Sristek Clinical Research

Criteria

Inclusion Criteria:

- Diagnosis of uncomplicated urinary tract infection (uUTI)

- Must have one of the following uUTI diagnosis

- Cystitis

- Urethritis

- A Positive urine dipstick test showing nitrate or leukocyte esterase (LE)

- Negative pregnancy test (if applicable)

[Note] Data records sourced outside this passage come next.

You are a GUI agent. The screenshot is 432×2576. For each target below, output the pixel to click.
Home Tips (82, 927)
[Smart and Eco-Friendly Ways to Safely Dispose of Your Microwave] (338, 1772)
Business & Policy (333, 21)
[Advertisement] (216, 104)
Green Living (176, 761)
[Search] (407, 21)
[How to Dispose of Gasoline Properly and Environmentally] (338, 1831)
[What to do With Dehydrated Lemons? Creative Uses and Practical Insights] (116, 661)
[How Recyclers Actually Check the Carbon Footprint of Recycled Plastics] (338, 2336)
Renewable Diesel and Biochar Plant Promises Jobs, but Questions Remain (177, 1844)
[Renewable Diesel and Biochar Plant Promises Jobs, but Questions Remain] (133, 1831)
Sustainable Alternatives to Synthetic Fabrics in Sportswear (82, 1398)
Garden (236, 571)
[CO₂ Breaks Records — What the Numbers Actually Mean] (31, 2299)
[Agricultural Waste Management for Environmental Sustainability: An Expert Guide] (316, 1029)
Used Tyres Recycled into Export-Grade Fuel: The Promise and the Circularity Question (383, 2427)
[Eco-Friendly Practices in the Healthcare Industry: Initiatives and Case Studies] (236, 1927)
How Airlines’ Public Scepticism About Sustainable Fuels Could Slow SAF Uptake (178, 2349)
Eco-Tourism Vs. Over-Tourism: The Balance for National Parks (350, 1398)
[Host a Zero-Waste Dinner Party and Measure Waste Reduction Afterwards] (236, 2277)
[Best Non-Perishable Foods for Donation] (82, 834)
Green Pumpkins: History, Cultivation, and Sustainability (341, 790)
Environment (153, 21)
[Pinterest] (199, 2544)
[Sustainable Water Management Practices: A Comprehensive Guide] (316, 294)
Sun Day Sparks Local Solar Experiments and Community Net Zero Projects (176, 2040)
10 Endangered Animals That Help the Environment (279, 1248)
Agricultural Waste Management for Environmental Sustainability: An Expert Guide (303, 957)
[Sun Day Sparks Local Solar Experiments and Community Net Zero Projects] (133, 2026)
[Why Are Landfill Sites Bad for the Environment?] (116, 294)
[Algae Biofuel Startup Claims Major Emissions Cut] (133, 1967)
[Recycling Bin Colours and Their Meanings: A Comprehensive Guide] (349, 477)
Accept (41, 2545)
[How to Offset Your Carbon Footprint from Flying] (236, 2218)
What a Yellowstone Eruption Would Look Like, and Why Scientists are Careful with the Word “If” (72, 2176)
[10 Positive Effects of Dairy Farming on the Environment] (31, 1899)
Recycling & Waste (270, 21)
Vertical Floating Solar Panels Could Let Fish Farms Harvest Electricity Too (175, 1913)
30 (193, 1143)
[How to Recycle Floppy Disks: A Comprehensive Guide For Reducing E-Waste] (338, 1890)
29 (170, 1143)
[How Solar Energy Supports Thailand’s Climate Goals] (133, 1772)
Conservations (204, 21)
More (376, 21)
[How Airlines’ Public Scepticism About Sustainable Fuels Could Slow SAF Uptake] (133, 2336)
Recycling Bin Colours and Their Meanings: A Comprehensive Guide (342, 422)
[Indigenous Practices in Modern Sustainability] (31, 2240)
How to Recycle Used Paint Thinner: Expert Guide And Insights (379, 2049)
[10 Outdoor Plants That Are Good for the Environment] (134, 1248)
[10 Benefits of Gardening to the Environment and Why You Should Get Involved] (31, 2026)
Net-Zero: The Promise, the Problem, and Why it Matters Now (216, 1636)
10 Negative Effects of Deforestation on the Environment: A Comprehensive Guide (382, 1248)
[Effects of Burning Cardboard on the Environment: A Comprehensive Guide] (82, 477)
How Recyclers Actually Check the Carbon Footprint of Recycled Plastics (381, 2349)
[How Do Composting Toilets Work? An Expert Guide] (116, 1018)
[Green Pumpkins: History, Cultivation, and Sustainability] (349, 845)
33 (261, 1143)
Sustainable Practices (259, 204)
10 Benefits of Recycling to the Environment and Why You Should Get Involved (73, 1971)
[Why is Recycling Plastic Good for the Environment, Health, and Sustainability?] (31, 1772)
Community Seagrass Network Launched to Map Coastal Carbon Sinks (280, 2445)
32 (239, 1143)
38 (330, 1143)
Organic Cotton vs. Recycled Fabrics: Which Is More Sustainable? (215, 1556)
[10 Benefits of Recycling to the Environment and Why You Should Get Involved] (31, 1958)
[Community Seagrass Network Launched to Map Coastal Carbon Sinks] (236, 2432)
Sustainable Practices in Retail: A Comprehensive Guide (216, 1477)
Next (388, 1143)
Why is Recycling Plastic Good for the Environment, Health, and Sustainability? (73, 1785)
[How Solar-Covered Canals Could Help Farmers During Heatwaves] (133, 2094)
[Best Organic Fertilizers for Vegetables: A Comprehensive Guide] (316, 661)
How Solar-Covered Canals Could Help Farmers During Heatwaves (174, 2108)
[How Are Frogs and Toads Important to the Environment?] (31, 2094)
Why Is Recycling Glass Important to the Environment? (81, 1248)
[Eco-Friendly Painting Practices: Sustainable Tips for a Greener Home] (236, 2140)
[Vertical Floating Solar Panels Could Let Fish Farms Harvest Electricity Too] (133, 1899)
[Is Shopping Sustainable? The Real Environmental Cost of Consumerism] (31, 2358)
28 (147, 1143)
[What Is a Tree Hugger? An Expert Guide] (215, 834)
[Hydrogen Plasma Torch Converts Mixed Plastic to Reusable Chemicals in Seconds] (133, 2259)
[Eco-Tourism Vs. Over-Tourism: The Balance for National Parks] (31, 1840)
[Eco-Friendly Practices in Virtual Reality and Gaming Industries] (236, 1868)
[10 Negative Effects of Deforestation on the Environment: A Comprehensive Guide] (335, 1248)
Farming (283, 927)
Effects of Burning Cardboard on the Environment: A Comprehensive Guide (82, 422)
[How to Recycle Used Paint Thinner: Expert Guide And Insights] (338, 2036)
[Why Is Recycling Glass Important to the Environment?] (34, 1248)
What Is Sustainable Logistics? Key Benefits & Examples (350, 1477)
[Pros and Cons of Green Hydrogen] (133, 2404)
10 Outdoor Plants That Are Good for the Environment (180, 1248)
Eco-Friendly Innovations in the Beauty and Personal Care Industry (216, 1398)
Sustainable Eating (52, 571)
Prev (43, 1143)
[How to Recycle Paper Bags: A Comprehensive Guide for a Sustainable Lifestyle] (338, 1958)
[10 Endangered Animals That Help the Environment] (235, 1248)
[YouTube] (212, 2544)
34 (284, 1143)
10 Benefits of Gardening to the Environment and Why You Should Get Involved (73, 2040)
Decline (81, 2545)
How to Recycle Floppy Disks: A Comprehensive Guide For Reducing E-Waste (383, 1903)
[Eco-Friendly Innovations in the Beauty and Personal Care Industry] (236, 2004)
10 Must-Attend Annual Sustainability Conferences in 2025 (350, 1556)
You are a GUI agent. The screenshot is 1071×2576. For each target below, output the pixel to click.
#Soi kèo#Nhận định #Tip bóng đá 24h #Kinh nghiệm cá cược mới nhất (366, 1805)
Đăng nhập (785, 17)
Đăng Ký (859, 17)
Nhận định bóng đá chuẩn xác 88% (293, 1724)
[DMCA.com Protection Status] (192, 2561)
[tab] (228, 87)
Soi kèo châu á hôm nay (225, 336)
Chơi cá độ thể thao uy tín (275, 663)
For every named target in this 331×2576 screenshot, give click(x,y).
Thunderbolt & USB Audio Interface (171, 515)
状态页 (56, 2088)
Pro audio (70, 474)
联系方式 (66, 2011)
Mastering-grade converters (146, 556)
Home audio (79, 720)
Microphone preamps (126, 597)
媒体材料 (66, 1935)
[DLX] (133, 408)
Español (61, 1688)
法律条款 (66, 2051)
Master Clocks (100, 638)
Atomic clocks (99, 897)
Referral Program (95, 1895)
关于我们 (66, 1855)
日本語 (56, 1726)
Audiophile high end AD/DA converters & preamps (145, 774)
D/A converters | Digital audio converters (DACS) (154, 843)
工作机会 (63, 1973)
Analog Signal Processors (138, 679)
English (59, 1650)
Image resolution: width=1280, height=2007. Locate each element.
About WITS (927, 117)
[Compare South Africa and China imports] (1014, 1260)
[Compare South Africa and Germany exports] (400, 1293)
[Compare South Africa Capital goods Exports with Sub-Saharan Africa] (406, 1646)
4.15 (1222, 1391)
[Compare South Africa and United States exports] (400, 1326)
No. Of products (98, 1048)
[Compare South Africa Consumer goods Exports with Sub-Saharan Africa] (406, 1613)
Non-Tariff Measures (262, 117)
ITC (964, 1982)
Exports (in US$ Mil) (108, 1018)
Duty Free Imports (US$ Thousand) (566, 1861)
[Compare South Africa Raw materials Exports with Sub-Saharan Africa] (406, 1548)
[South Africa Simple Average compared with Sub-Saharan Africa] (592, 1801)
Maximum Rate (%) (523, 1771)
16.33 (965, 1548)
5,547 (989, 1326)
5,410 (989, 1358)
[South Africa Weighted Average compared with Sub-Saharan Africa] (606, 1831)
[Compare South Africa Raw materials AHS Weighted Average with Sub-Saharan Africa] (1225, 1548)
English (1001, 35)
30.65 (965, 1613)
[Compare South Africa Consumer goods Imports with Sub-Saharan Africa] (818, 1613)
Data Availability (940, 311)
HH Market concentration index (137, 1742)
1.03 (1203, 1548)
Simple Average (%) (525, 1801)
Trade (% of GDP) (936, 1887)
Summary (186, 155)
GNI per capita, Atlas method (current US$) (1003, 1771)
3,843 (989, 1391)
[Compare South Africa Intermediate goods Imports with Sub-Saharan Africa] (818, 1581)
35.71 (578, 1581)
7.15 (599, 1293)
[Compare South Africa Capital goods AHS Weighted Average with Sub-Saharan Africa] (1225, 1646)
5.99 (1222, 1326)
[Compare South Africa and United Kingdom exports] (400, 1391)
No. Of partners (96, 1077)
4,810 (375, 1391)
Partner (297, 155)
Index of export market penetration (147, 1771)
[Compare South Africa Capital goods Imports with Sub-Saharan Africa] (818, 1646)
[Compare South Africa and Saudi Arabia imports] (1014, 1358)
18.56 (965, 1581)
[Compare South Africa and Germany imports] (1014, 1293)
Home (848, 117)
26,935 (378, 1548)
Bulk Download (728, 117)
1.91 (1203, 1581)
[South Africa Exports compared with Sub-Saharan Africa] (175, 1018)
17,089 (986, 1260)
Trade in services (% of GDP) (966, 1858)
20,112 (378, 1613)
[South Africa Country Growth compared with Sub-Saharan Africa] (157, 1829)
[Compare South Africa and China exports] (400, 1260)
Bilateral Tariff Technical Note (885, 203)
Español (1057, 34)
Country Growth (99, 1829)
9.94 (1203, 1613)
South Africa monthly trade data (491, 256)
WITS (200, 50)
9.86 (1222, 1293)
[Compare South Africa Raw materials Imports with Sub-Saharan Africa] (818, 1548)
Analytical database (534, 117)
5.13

- Must have one or both of the following symptoms of

- pain upon urination

- burning upon urination

- In addition, one of the following symptoms

- Not being able to empty bladder completely

- Pain or discomfort in lower abdomen, or pelvic areas

- Frequent urge to urinate

- Blood in urine

- None

Exclusion Criteria:

- Any diagnosis of a urinary tract or kidney disorder that is not a uUTI

- A diagnosis of Pyelonephritis (kidney infections when lower uUTI spreads to the upper
tract)

- Women with a history of prior use of phenazopyridine hydrochloride

- Women who have taken any systemic anti-infectives within seven days of study
participation

- Women with a history of G-6-PD deficiency or hemolytic anemia

- Women who have a known history of anatomical genitourinary (GU) anomalies or GU
surgery within the past 6 months

- Women of child bearing age who do not consent to a pregnancy test

- Women who are lactating

- Chronic infection of the urinary tract requiring an intravenous pyelogram (IVP),
ultrasound or cystoscopy

- Subjects with clinically significant abnormal results or finding on the screening
physical examination, laboratory tests, vital signs or ECG.

- Subjects unable to comprehend the language of the informed consent and the self
evaluation scales.

- Subjects with serious acute illness (e.g. pneumonia) or an untreated or unstable
medical illness that would likely interfere with assessments of uUTI

- Subjects who have received an investigational medication as part of a drug trial 3
months prior to the baseline study visit

- Subjects with a history of severe drug allergy or hypersensitivity

- Subjects with a known sensitivity to Phenazopyridine, Hyoscyamine, Butabarbital and
antibiotics.

- Employees of the investigator or the institution who have direct involvement in the
trial or other trials under the direction of the investigator or their associates.